Evaluate the risks and decide on precaution First, look at what youre already doing, think about what controls you have in place and how the work is organised. Then compare this with the good practice and see if theres more you should be doing to bring yourself up to standard. In asking yourself this, consider: Can I get rid of the hazard altogether? If not, how can I control the risks so that harm is unlikely?

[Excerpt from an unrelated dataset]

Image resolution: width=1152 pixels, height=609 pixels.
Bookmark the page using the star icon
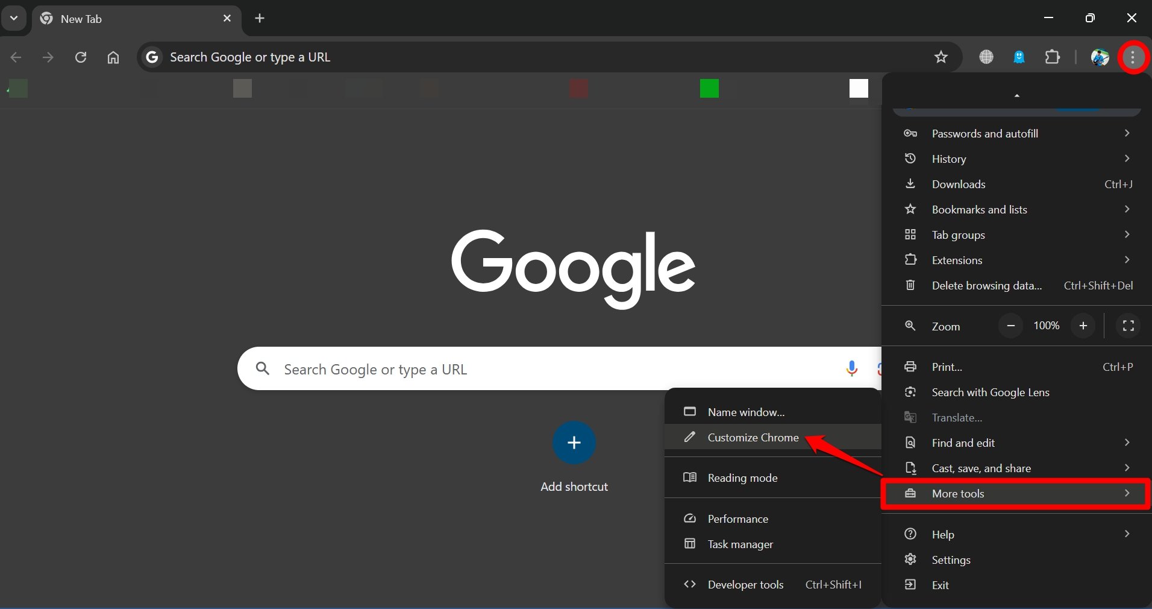[941, 57]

1. Record your findings and implement them Putting the results of your risk assessment into practice will make a difference when looking after people and your business. Writing down the results of your risk assessment, and sharing them with your staff, encourages you to do this. If you have fewer than five employees you do not have to write anything down. When writing down your results, keep it simple, for example Tripping over rubbish: bins provided, staff instructed, weekly housekeeping checks, or Fume from welding: local exhaust ventilation used and regularly checked. Step 5: Review your risk assessment and update if necessary Few workplaces stay the same. Sooner or later, you will bring in new equipment, substances and procedures that could lead to new hazards. It makes sense therefore, to review what you are doing on an ongoing basis. Look at your risk assessment and think about whether there have been any changes? Are there improvements you still need to make? Have your workers spotted a problem? Have you learnt anything from accidents or near misses? Make sure your risk assessment stays up to date.

Q6. List the urban environmental development indicators. Describe any three. Ans 6.

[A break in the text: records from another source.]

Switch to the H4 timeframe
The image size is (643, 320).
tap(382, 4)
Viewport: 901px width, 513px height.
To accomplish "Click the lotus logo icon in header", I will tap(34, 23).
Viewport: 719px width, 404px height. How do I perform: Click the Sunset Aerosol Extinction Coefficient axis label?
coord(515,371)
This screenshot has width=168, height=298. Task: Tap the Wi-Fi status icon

Urban Environmental Indicators

The purpose of the Urban Environmental Management (UEM) Toolkit is to strengthen urban environmental management decision-making and planning practices. For its implementation, the UEM Toolkit aims to provide decision-makers with mechanisms (i.e., management indicators) to gauge the progress of their urban environmental management activities from a life cycle perspective. The Toolkit will also provide a range of examples of urban environmental management activities that are recognized as Best Management Practices (BMPs), including development policy strategies that integrate poverty reduction, cross-sectoral interests, and local-national-global perspectives. Ultimately, the Toolkit is intended to serve as a contribution for the achievement of the Millennium Development Goals. A key concept behind the development of this (UEM Indicators) section of the Toolkit is to identify environmental management indicators that go beyond a description of a condition and effectively link to the decision-making process, the latter often being a management element. The BMPs are to be related to the planning decision, to elements of environmental management, and to the indicators themselves. The process for selecting indicators must consider the need for flexibility, as well as the contribution to an integrated vision. The flexibility is required because, while developing countries may historically lack certain key data, significant advances in urban environmental data collection continue to be made (e.g., through the establishment of urban air quality monitoring networks and the assessment of health impacts resulting from the changes to environmental quality). The set of environmental indicators selected must contribute to the integrated vision of decision-makers. Therefore, the set must contemplate a variety of relationships, including inter-sectoral, multi-media, life cycle, and intergenerational issues of sustainability.